Created 03-11-2024 06:08 AM
Hello everyone. I need some help.
I am currently working on a Proof of Concept (POC) for building a platform for a client, which is why I am unable to open a case and am asking my question here in this community.
We are using spark3 and kudu, and there seems to be a problem. MIT Kerberos is set up, and I'm working in a CM7.10.1, CDP7.1.7sp2 environment.
It's a Spark On YARN environment, and I'm executing commands like this:
spark-submit --master yarn --deploy-mode cluster \--keytab /etc/security/keytabs/user1.keytab \ --principal user1@example.com \ --jars /opt/cloudera/parcels/CDH/lib/kudu/kudu-spark3_2.12.jar \....
The spark application runs normally on YARN and operates, but an error occurs when the Kerberos ticket is renewed after 7 days. Since the spark application restarts once by default, I think it will be completely killed after 14 days, but for now, it's still running after restarting.
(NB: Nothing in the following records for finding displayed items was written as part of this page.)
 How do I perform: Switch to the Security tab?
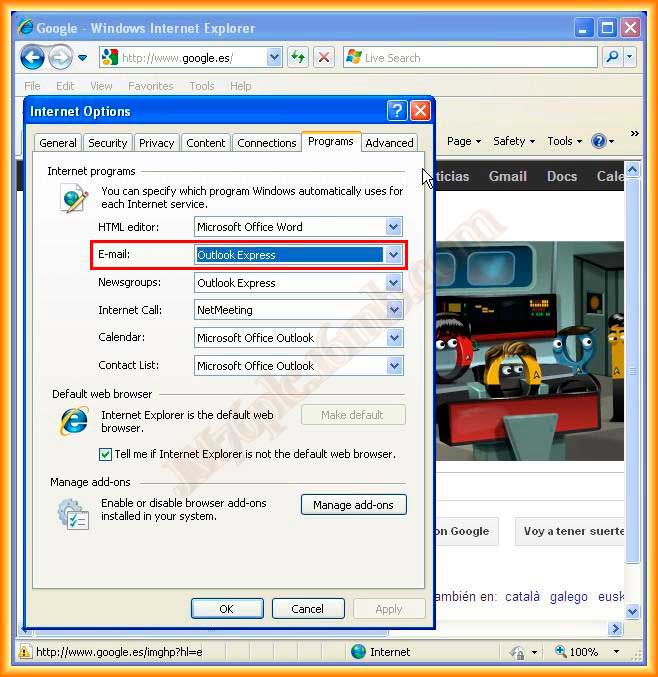(107, 143)
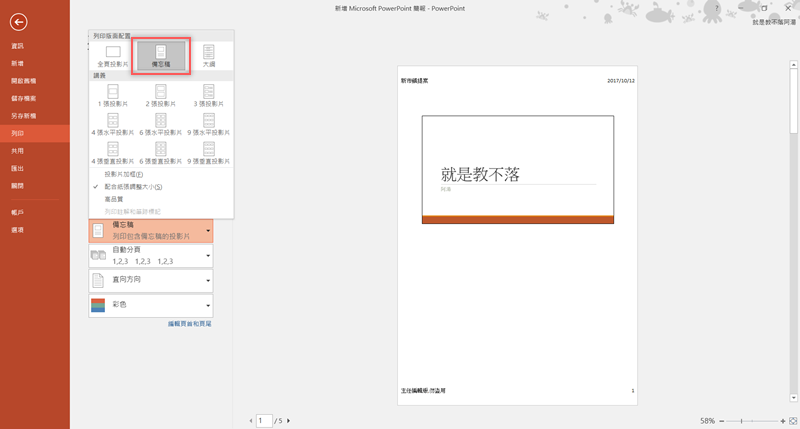The height and width of the screenshot is (429, 800).
Task: Click the 編輯頁首和頁尾 link
Action: point(189,324)
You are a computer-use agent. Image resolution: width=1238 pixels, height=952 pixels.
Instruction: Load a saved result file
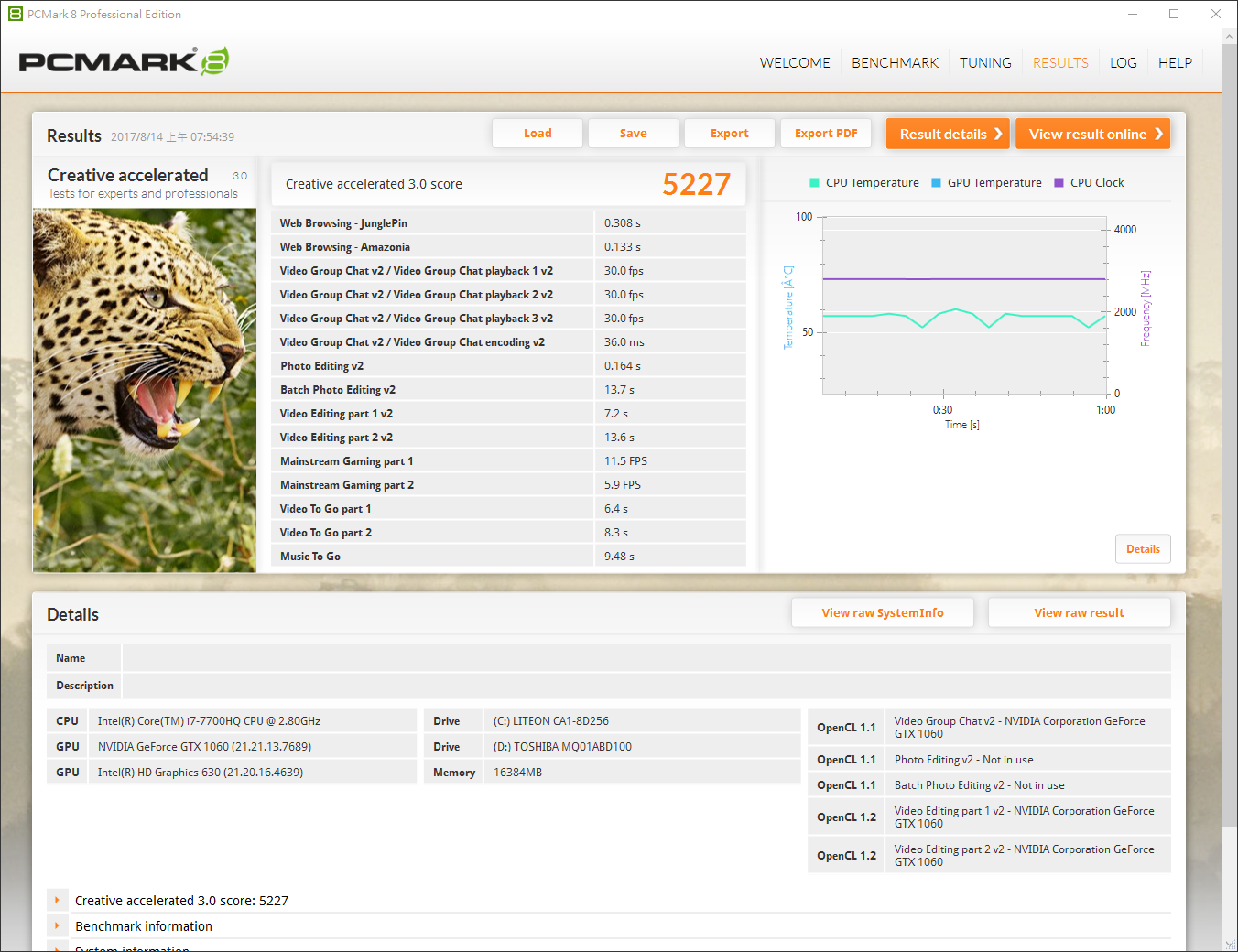(538, 134)
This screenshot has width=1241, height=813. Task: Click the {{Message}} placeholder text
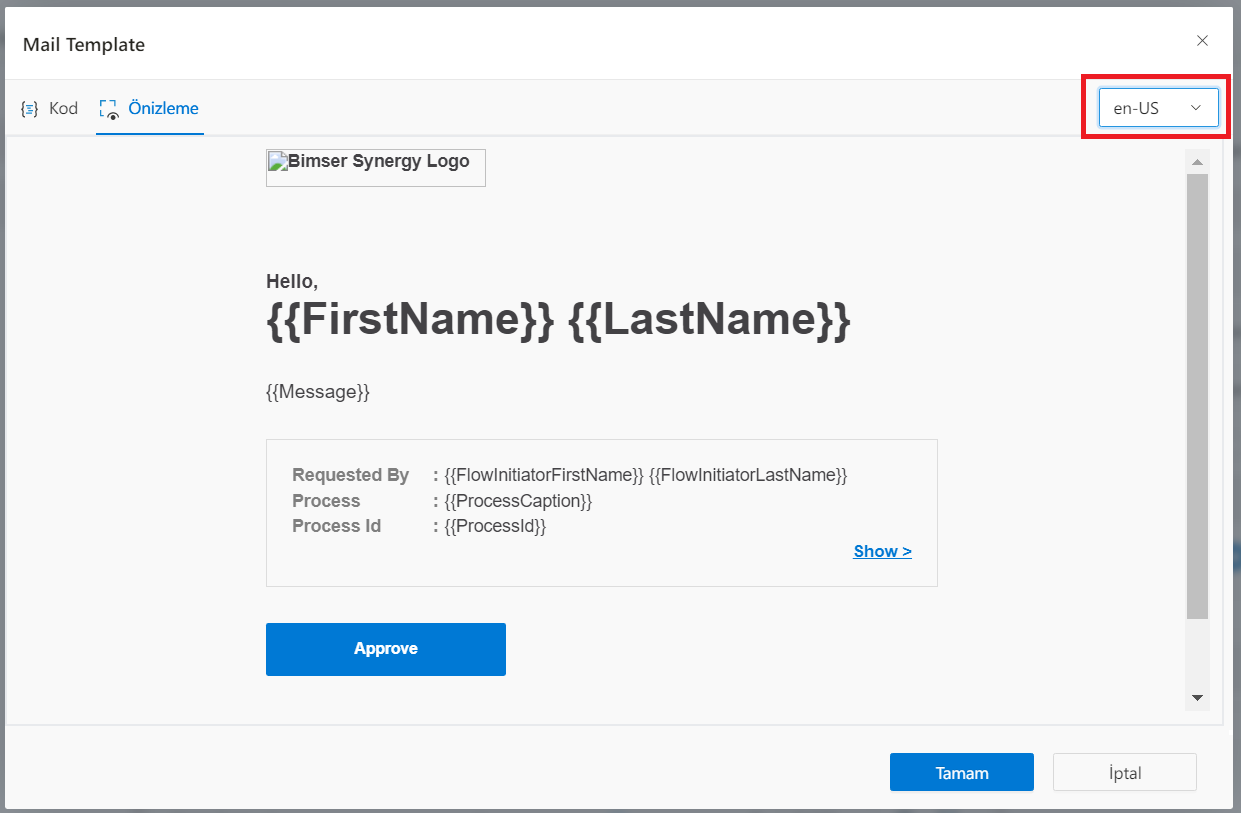(x=318, y=392)
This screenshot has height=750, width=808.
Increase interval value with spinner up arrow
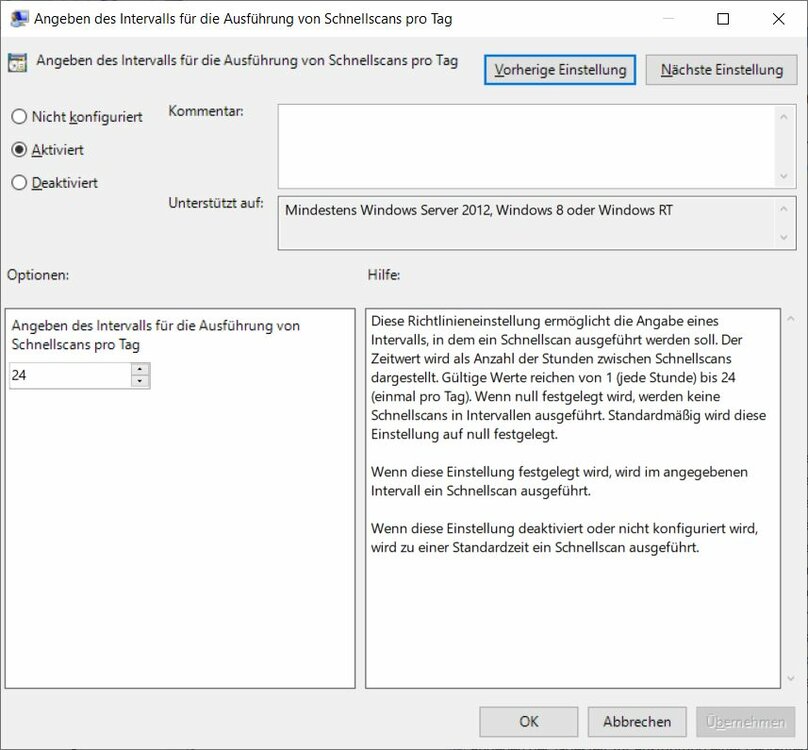[x=140, y=369]
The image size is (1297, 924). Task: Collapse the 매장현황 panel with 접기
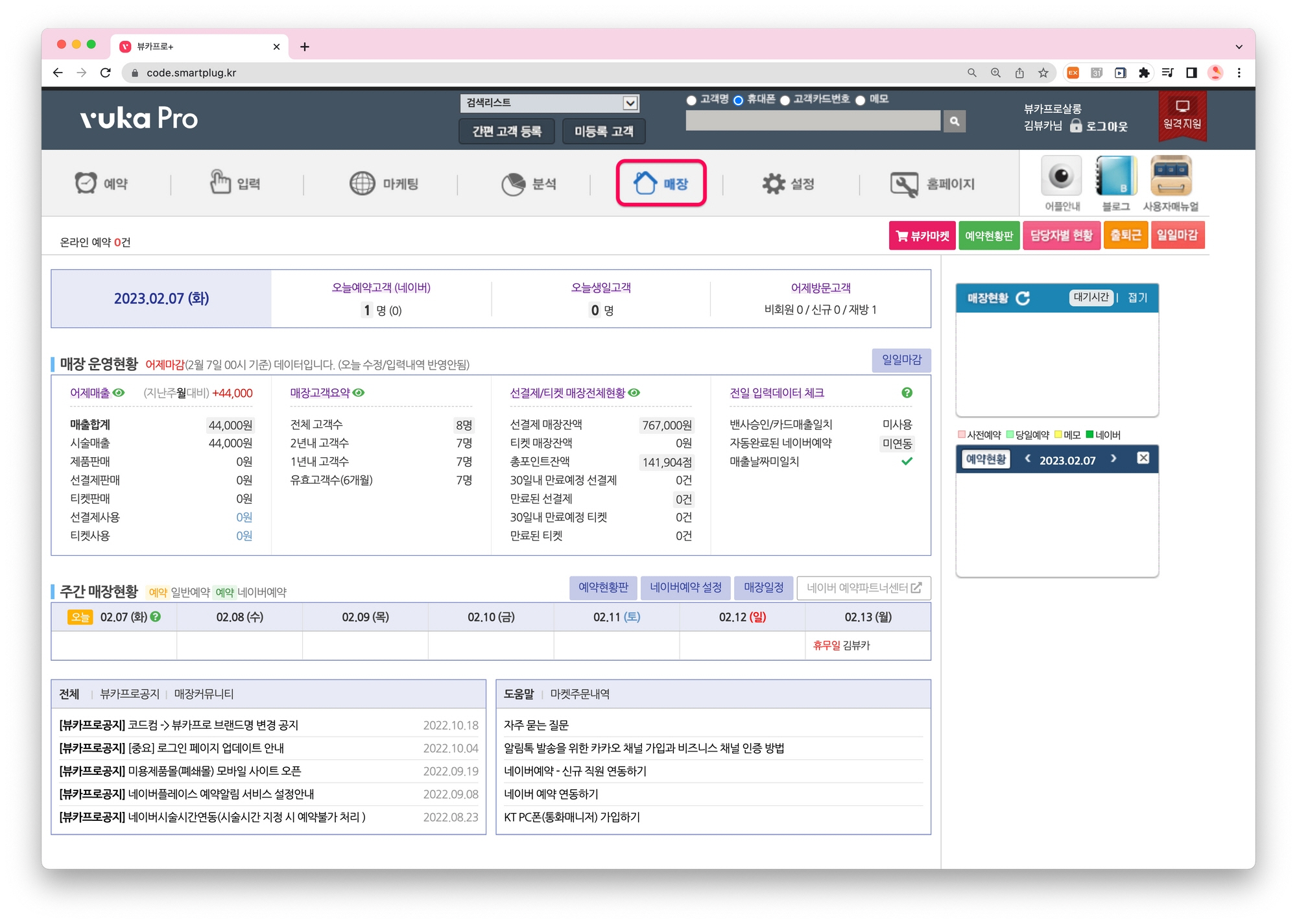pyautogui.click(x=1137, y=298)
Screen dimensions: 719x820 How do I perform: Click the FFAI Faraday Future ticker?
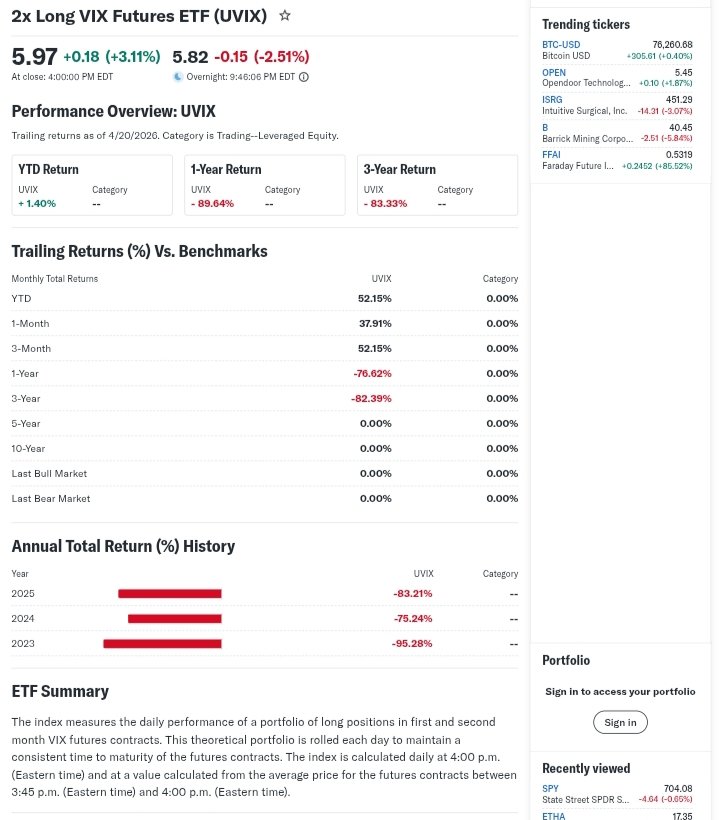pyautogui.click(x=551, y=155)
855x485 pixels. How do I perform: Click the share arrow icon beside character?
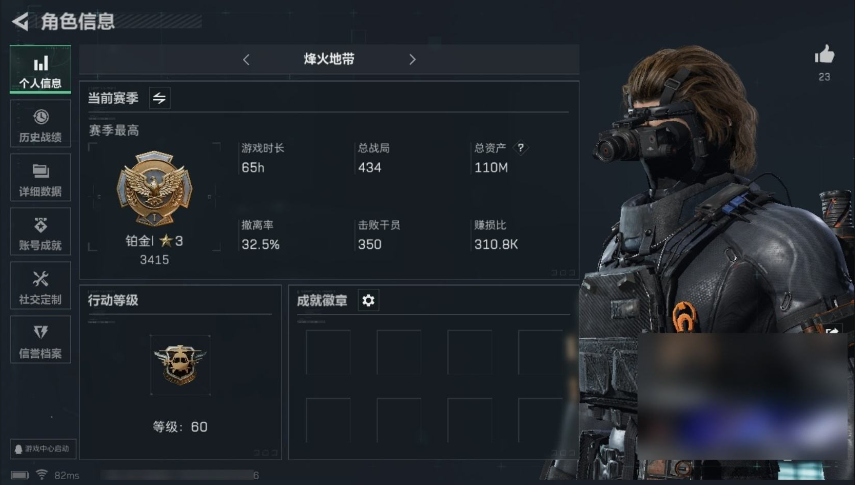click(833, 328)
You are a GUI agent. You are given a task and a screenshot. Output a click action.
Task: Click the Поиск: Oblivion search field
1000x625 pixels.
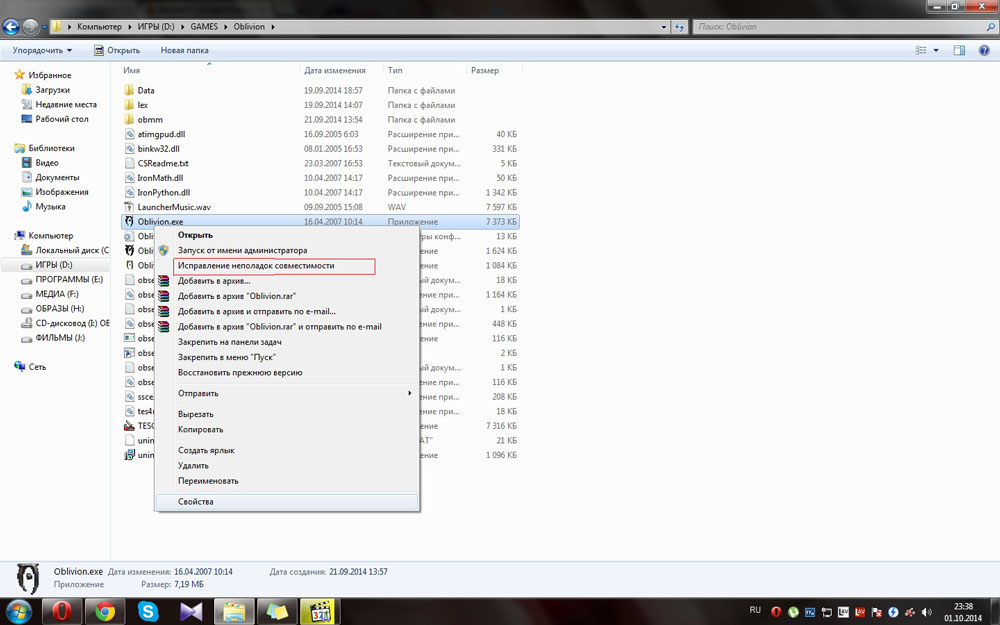(840, 26)
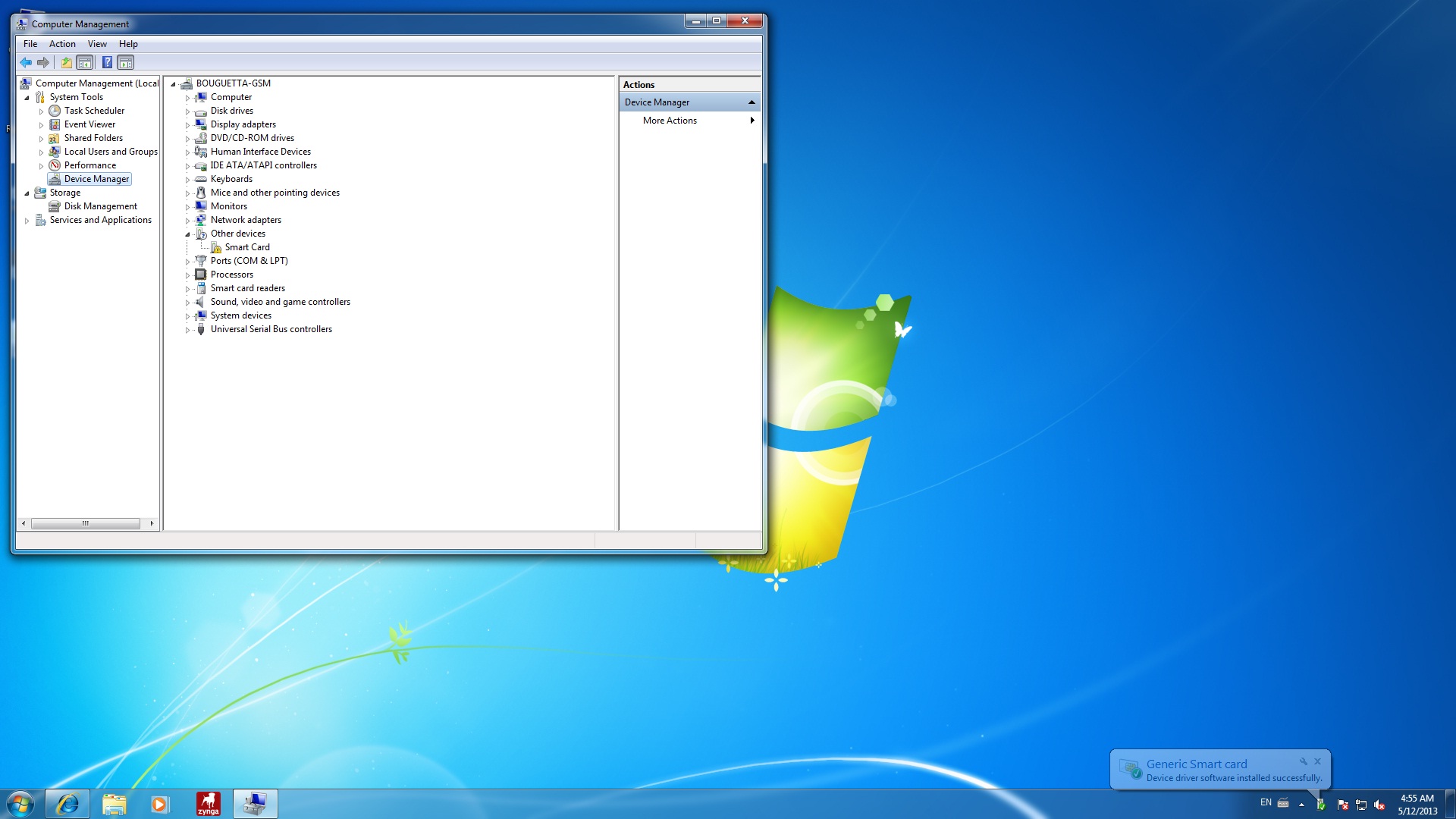
Task: Click the Windows Media Player taskbar icon
Action: 159,804
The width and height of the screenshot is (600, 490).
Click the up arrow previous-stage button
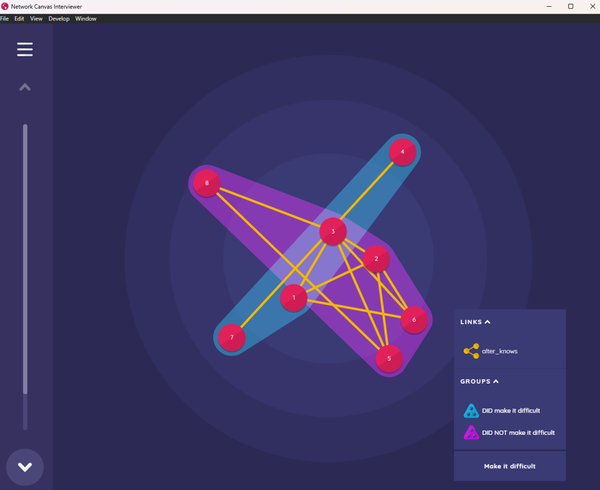pyautogui.click(x=25, y=88)
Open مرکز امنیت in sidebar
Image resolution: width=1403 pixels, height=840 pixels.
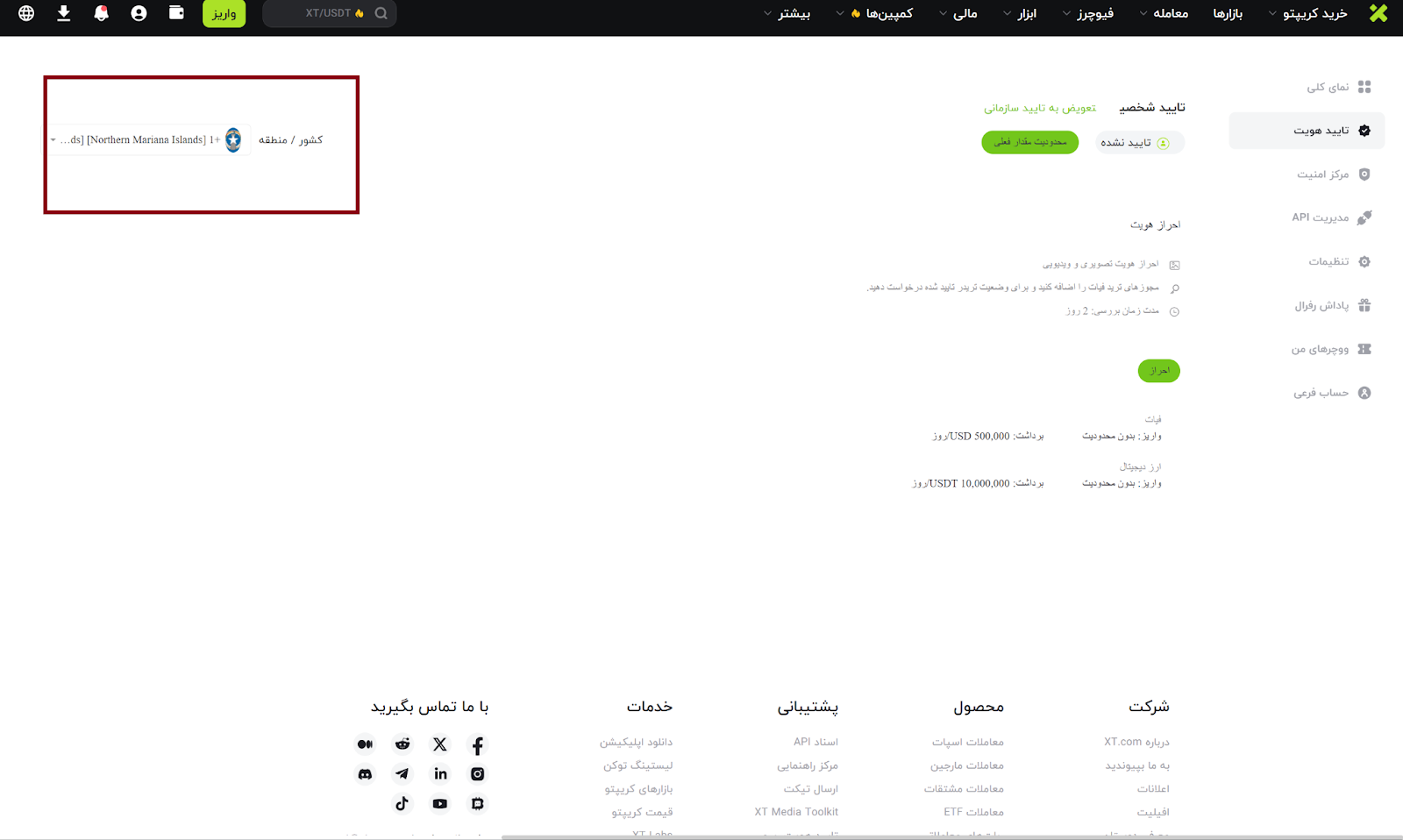(1323, 174)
org.apache.kudu.client.NonRecoverableException: cannot re-acquire authentication token after 5 attempts (couldn't find a valid master in (m01.example.com:7051, m02.example.com:7051, m03.example.com:7051) exception
Unauthorized connection attempt: Server Connection negotiation failed: Server connection from 123.123.123.123:42026: token expired.
Failed RPC negotiation trace: {
.....
Negotiation complete: network error: Server connection negotiation failed: Server connection from 123.123.123.123:42026: BlockingRecv error: recv of EOF from 123.123.123.123:42026 (error 108)
I don't see any warnings or issues in the krb5kdc.log. It seems like the related error was resolved in Apache Kudu version 1.5, but I am using CDP7.1.7sp2, Apache kudu 1.15 version. Please help me. Thank you in advance.
Created 03-11-2024 01:04 PM
@yjbyun Welcome to the Cloudera Community!
To help you get the best possible solution, I have tagged our Spark experts @Bharati @jagadeesan who may be able to assist you further.
Please keep us updated on your post, and we hope you find a satisfactory solution to your query.
Regards,
Diana Torres,Created 04-02-2025 03:54 AM
Hello,
we have exactly the same issue with our structured streaming jobs. We are trying to consume data from Kafka and write it to the Kudu, but when the job exceed 7 days we are getting same errors. Did someone find solution for this issue?
Created 04-07-2025 01:32 PM
@Bharati @jagadeesan @smdas @Gopinath Hi! Do youhave some insights here? Thanks!
Regards,
Diana Torres,Created 04-08-2025 10:25 AM
This looks to be due to a known issue we have in Kudu "KUDU-2679" which is unresolved, the best option available is to increase the length of time during which the auth tokens are valid. There is a property for this, and I recommend increasing its value from the default of 7 days up to 90 days (which you can later reduce to the expected timeframe of these jobs running if needed). You will also need to unlock experimental properties if you have not already. CM > Kudu > Configuration > Kudu Master Advanced Configuration Snippet (Safety Valve) for gflagfile:
--unlock_experimental_flags
--authn_token_validity_seconds=7776000
Created 04-16-2025 03:49 AM
Thanks for sharing this workaround @rsanchez . In the docs we found that is not recommended to use experimental flags, but at this moment seems no other solution is available.
I am wondering why there isn't possibility to use JAAS configuration to authenticate against Kudu with Spark, as it is with Java client for example.